1966 British crime film by Montgomery Tully

Who Killed the Cat? is a 1966 British crime film directed by Montgomery Tully and starring Mary Merrall, Ellen Pollock and Amy Dalby. The screenplay was by Maurice J. Wilson and Tully, based on the 1956 play Tabitha by Arnold Ridley and Mary Cathcart Borer.

==Plot==
Three elderly spinsters become amateur detectives when someone poisons their beloved cat (Tabitha). The three determine the cat was poisoned by their mean landlady and they decide to take revenge.

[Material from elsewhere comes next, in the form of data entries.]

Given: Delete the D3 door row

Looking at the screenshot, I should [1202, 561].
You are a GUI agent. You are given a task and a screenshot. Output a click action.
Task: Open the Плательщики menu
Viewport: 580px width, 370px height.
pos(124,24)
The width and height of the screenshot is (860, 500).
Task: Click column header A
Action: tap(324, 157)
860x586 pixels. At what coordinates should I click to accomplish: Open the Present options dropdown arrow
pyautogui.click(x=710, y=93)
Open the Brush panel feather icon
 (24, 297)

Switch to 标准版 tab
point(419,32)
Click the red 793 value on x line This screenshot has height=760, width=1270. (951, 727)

They plan to murder the landlady, but fate takes a hand in matters.

==Cast==
- Mary Merrall as Janet Bowering
- Ellen Pollock as Ruth Prendergast
- Amy Dalby as Lavinia Goldsworthy
- Mervyn Johns as Henry Fawcett
- Vanda Godsell as Eleanor Trellington
- Conrad Phillips as Inspector Bruton
- Natasha Pyne as Mary Trellington
- Ronald Adam as Gregory
- Philip Brack as Police Sergeant Rawlings
- Inigo Jackson as Doctor Brentwood
- Joan Sanderson as Mrs Sandford
- Gregory Phillips as Peter Parsons

==Critical reception==
The Monthly Film Bulletin wrote: "An antediluvian stage play given appropriately primitive dialogue and direction, saved to a degree that it does not deserve by the faultless performances of Mary Merrall, Ellen Pollock and Amy Dalby as three slightly weird old ladies. A word of praise, too, for Vanda Godsell's vixenish, vulgar personification of all that is monstrous in money-grabbing landladies."

Kine Weekly wrote: "This is a typical who-dunnit story in which almost anybody could be the guilty party and the fact that the only 'murderer' was the corpse provides a pleasant twist. As entertainment, however, it suffers from a lack of cinematic ideas, both in script and direction. It is, in fact, hardly more than a collection of competent actors and actresses acting a play. The words, interesting and informative though they are, seem to go on and on and too little of the plot is told in action or by the moving nature of motion pictures. However, the twist ending is pretty well concealed, and the whole is partly redeemed by the excellent cast."

The Radio Times called it a "strange, dated mystery,"

TV Guide wrote "This little film has a strange premise, to say the least."